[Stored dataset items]
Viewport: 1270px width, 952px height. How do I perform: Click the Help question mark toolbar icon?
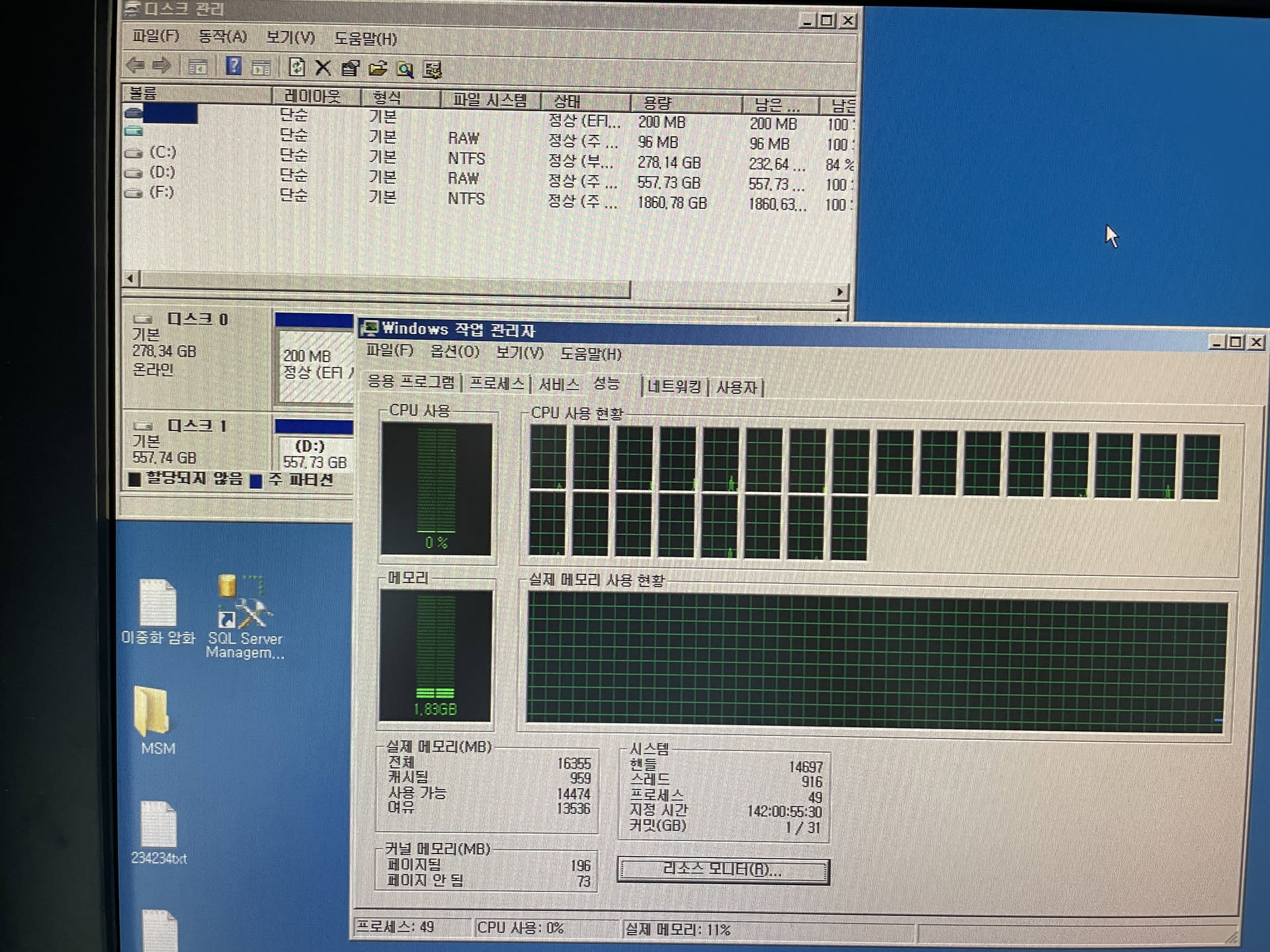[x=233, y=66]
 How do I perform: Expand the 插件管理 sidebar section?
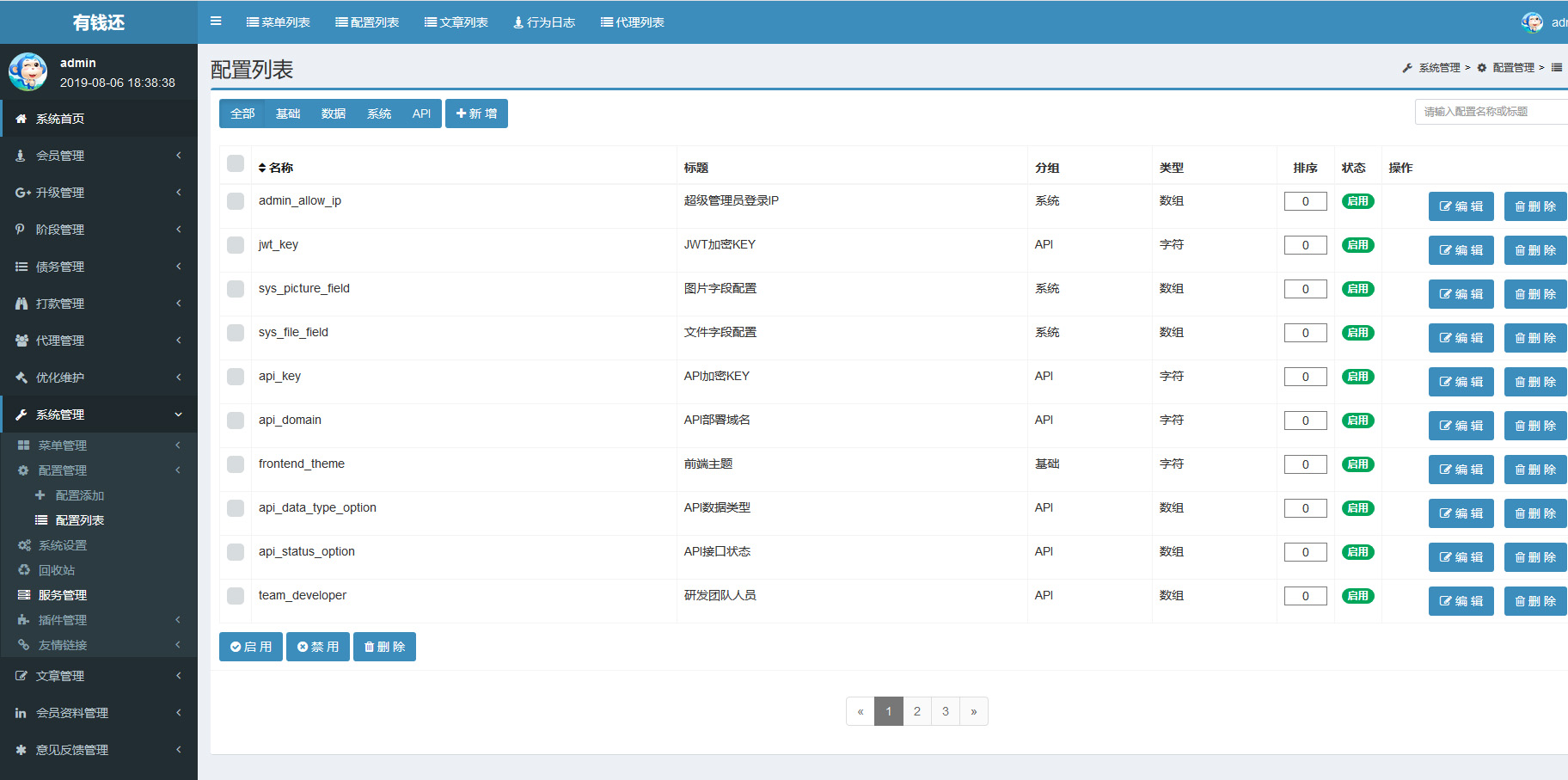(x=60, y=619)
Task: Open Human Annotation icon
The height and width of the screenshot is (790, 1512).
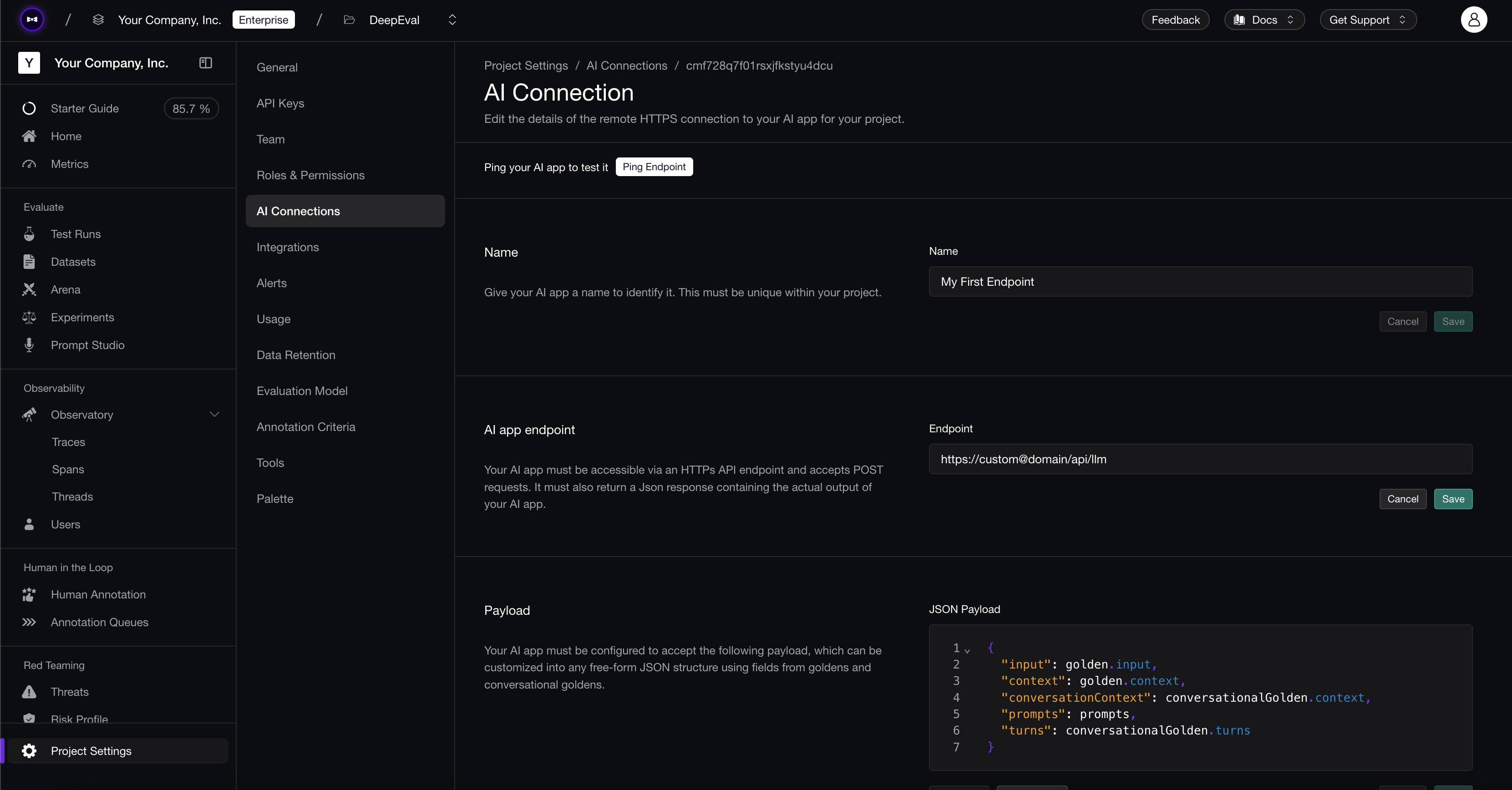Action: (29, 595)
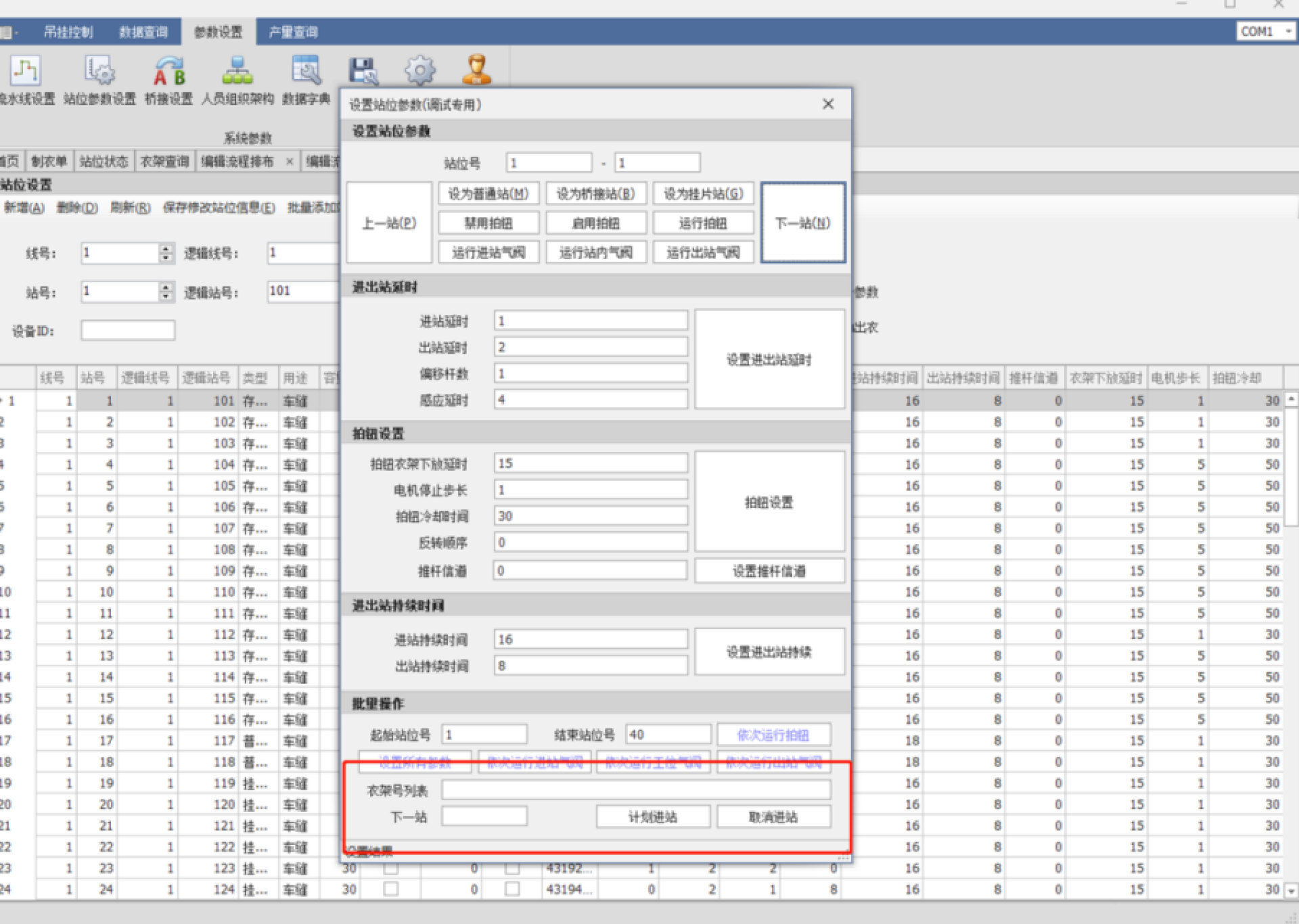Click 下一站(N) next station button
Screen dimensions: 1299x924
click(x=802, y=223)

*WHAT YOU NEED TO DO:*
In the data above, find the line containing "Task: Open Human Annotation icon"; from there, please write out each line through the end, exactly, with the pictures omitted.

*OUTPUT OF THE TASK:*
Task: Open Human Annotation icon
The height and width of the screenshot is (790, 1512).
Action: (29, 595)
Click 下一站(N) next station button
Screen dimensions: 1299x924
click(x=802, y=223)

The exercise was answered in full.